Action item
Exact copies of the records below are required.

(Beginning of Supplied records)

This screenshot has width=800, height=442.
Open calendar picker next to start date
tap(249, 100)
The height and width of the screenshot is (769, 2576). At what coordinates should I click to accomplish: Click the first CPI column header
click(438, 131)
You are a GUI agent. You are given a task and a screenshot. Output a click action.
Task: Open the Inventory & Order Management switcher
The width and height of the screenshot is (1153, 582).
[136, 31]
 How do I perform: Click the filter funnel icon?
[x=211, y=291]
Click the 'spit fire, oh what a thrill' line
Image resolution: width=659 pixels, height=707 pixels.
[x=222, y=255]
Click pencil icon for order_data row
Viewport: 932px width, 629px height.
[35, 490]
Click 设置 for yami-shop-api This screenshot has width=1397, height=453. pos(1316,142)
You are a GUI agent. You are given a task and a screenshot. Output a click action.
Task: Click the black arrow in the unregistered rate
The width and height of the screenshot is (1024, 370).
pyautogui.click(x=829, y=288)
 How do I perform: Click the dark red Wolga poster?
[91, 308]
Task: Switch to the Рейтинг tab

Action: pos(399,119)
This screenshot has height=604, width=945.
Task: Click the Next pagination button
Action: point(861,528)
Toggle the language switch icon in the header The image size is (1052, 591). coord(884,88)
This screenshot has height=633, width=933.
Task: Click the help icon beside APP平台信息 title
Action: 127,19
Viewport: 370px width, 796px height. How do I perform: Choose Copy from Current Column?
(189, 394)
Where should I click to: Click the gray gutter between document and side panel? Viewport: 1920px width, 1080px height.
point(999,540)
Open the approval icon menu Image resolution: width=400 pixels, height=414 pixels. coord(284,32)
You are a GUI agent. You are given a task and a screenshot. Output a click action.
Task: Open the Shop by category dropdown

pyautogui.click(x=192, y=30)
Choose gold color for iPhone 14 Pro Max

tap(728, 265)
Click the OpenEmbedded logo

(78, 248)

(End of Supplied records)

Exercise solution
This screenshot has width=800, height=442.
Open calendar picker next to start date
tap(249, 100)
The height and width of the screenshot is (769, 2576). At what coordinates should I click to accomplish: Click the first CPI column header
click(438, 131)
You are a GUI agent. You are given a task and a screenshot. Output a click action.
Task: Open the Inventory & Order Management switcher
The width and height of the screenshot is (1153, 582).
[136, 31]
 How do I perform: Click the filter funnel icon?
[x=211, y=291]
Click the 'spit fire, oh what a thrill' line
Image resolution: width=659 pixels, height=707 pixels.
[x=222, y=255]
Click pencil icon for order_data row
Viewport: 932px width, 629px height.
[35, 490]
Click 设置 for yami-shop-api This screenshot has width=1397, height=453. pos(1316,142)
You are a GUI agent. You are given a task and a screenshot. Output a click action.
Task: Click the black arrow in the unregistered rate
The width and height of the screenshot is (1024, 370).
pyautogui.click(x=829, y=288)
 How do I perform: Click the dark red Wolga poster?
[91, 308]
Task: Switch to the Рейтинг tab

Action: pos(399,119)
This screenshot has height=604, width=945.
Task: Click the Next pagination button
Action: point(861,528)
Toggle the language switch icon in the header The image size is (1052, 591). coord(884,88)
This screenshot has height=633, width=933.
Task: Click the help icon beside APP平台信息 title
Action: 127,19
Viewport: 370px width, 796px height. How do I perform: Choose Copy from Current Column?
(189, 394)
Where should I click to: Click the gray gutter between document and side panel? Viewport: 1920px width, 1080px height.
point(999,540)
Open the approval icon menu Image resolution: width=400 pixels, height=414 pixels. coord(284,32)
You are a GUI agent. You are given a task and a screenshot. Output a click action.
Task: Open the Shop by category dropdown

pyautogui.click(x=192, y=30)
Choose gold color for iPhone 14 Pro Max

tap(728, 265)
Click the OpenEmbedded logo

(78, 248)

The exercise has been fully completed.